Work required: Pick out every line in the records below that contains the string "Print", matching case exactly, and copy each of those lines in full.

[start of Provided data]

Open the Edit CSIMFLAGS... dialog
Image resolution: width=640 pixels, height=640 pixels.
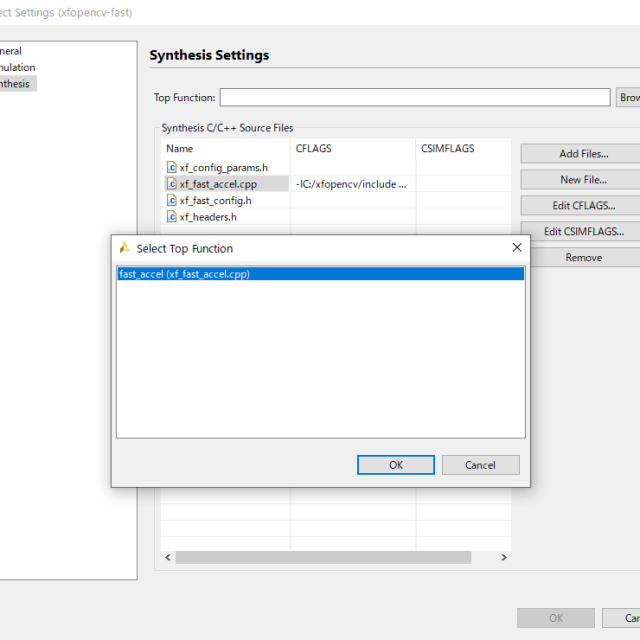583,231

[end of Provided data]
[start of Provided data]

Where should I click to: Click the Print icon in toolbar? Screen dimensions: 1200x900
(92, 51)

[end of Provided data]

Result for this task:
Where should I click to: Click the Print icon in toolbar? Screen dimensions: 1200x900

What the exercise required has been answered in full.